About half of the companies we partner with implement quarterly quotas. The other half split between annual and monthly quotas. We also see the occasional weekly and semi-annual quotas.
Once you’ve chosen a quota length, use our Quota:OTE Ratio calculator to define your quota amount.
Next, determine your base commission rate.
To find the ‘base rate,’ divide a rep’s on-target variable pay by their annualized quota. After that, you’ll need to determine a ‘multiplier’ on that base rate for this plan.
For quota attainment accelerators, you’ll want anywhere from 1.1x to 2x the base rate. As for quota attainment decelerators, a multiplier of .5x to .9x is standard.
This plan features a 1.5x multiplier rate, meaning that the commission rate above quota is 1.5 times the base commission rate. The multiplier depends on how much you want to incentivize your reps to overachieve. An overly generous multiplier (ex. 3x) can create lumpiness in attainment, meaning one quarter a rep hits 200%, then the following they hit 50%. If you’re hoping for more consistency across quota periods, a lower multiplier (ex. 1.25x) might be right for you.
This plan features accelerators that do not apply to the previous tiers. There are two different types of accelerators: those that apply to previous tiers and those that do not apply to previous tiers. If an accelerator applies to previous tiers that means that all revenue closed within the quota period will earn that higher commission rate once that rate is achieved. On the other hand, if an accelerator does not apply to previous tiers that means only the revenue beyond the accelerator threshold earns the higher commission rate.

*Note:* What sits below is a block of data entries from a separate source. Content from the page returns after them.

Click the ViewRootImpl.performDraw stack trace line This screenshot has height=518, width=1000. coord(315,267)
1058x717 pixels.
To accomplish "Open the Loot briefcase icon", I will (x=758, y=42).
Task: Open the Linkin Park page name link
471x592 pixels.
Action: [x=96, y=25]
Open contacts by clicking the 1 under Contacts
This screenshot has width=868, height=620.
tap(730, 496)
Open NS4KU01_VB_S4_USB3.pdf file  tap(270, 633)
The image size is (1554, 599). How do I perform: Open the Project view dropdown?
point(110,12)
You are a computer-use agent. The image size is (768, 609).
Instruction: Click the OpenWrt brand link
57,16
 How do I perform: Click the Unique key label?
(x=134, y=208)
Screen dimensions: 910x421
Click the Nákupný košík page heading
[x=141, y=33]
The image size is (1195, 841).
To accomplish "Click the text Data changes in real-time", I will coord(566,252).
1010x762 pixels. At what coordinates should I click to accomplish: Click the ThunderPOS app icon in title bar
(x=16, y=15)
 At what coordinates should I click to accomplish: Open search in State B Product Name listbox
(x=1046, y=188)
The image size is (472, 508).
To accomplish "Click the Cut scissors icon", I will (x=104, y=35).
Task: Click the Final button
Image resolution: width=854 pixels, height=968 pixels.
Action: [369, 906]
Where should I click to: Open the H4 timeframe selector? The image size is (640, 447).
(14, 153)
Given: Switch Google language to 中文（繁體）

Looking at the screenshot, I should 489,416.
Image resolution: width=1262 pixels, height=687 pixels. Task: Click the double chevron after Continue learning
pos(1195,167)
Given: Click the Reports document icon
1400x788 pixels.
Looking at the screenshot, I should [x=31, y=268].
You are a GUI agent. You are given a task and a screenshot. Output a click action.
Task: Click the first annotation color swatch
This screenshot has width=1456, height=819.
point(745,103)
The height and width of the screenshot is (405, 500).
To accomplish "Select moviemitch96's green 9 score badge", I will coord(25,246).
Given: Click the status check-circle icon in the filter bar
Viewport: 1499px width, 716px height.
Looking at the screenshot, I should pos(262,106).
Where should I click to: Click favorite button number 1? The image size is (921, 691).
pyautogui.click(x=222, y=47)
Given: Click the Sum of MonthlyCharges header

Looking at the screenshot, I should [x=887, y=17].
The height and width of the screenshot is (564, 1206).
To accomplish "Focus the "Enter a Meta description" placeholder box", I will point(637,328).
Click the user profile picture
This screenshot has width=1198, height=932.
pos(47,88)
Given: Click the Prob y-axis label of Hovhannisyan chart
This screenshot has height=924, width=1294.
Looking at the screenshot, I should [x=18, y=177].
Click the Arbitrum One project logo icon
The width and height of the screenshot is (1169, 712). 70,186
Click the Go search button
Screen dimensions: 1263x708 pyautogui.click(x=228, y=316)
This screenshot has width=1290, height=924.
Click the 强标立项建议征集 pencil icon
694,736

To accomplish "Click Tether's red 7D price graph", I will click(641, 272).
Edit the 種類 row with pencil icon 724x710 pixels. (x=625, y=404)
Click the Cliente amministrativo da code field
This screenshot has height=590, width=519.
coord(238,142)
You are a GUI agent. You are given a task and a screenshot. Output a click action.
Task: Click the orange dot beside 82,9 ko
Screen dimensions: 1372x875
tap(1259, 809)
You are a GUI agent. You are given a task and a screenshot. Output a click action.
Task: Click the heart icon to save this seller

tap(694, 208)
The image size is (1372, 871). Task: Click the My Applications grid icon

By including a decelerator, you open the door to more aggressive accelerators. If you have evenly distributed performance on your sales team, you’re likely to have some people who don’t hit the minimum bar for the decelerator. Therefore those commissions can “pay for” your more aggressive accelerators.
It’s our belief in sales compensation that if your comp plan has a decelerator, you should have an accelerator in your comp plan, as well. This is because, as mentioned, the decelerators “pay for” accelerators. If you don’t have the accelerators, then it’s there for nothing. Additionally, reps can see a plan with only decelerators as unfair – something you want to avoid!
This plan features 3 tiers: the rate until 50% of quota is achieved, the base rate for 50% to 100% of quota, and the accelerated rate for all deals over 100% quota. Most plans that have accelerators feature 2 to 4 tiers. Any more than 4 tiers can become difficult for reps to remember which starts to lose the effect they were designed to have.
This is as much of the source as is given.